Tidak Ada Budaya Tumpeng Di Kost Mbambung Selebritis

Bismillah-irrahman-irrahim

Kalau sesekali anda masuk ke Jalan pemuda IV - rawamangun. Sampai nanti ketemu dengan masjid Jami Al-Abror. Disitu anda akan lihat sepanduk bertuliskan "Pelatihan Kepemimpinan ... ". Tepat dibelakang spanduk itu adalah tempat kost mbambung selebritis dari tanah sumatera sampai jawa bagian tengah. Silahkan masuk kuncinya selalu terseida bagi siapa pun saja yang berniat baik.


Frekuensi saya datang ke tempat kost itu lumayan sering. Macam-macam keperluannya, tapi lebih sering untuk bermalam. Akhir-akhir ini saya jadi tenaga ousourcing untuk melakukan penlitian kecil-kecilan di tempat itu. Saya harus total untuk melihat ungkapan-ungkapan budaya saudara-suadara saya itu.
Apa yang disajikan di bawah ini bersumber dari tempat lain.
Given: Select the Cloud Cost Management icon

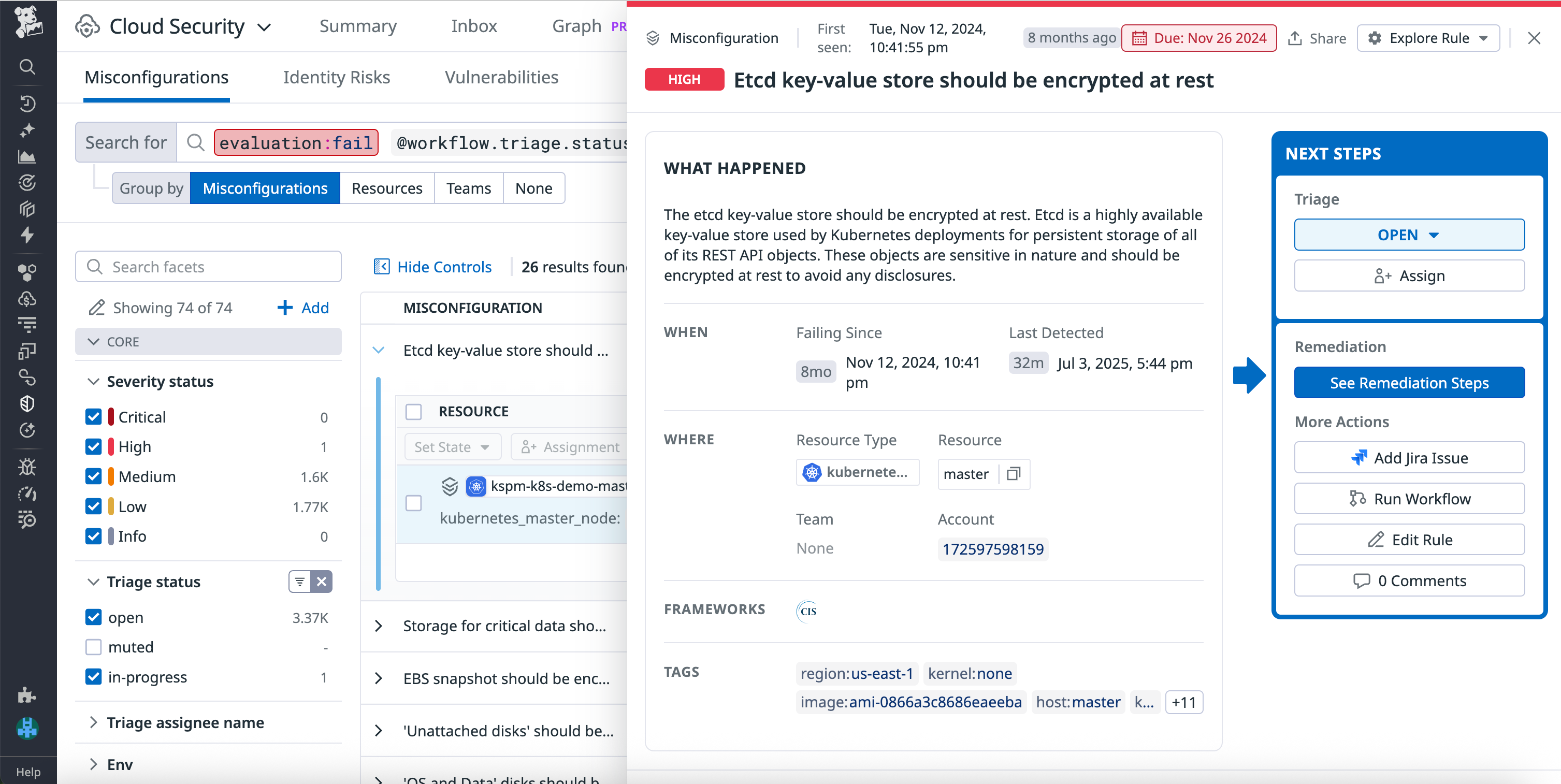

Mulai soal tidur, kalau orang awam biasa tidur atas kasur, tikar, atau karpet, namun untuk tinggal disitu anda semua harus punya kesiapan menjalankan budaya selebritis untuk tidur di atas lantai dengan kondisi tekuk-menekuk  karena kondisi ruangan dan harus menikmati angin malam karena memang kost saudara saya itu selalu punya budaya menyapa alam, kalau pintu dibuka bararti itu menyapa dan harus siap untuk disapa. Nah untuk soal makan juga mereka semua menerapkan manajamen yang unik, mereka mengharuskan makan kalau sudah tiba pada titik puncak lapar. Lapar boleh tapi tidak untuk kelaparan, membiarkan tubuh kelaparan itu melanggar amanat Allah dalam merawat kesehatan. Jadi makan itu bisa makruh juga bisa wajib.Selebritis memang harus punya kesiapan untuk melakukan hal berbeda dari orang kebanyakan. Banyak orang melakukan sesuatu karena mereka menyukainya dan tidak melakukan sesuatu untuk hal yang mereka tidak sukai. Nah kaum-kaum seperti saudara saya yang tinggal di kost itu, menyiapkan diri untuk melakukan hal yang tidak disukai, dengan batas-batas tidak menabrak pagar negara dan Syariat Agama. Artinya mereka sudah melatih diri meninggalkan kepentingan pribadi untuk tinggal dihati nurani orang banyak.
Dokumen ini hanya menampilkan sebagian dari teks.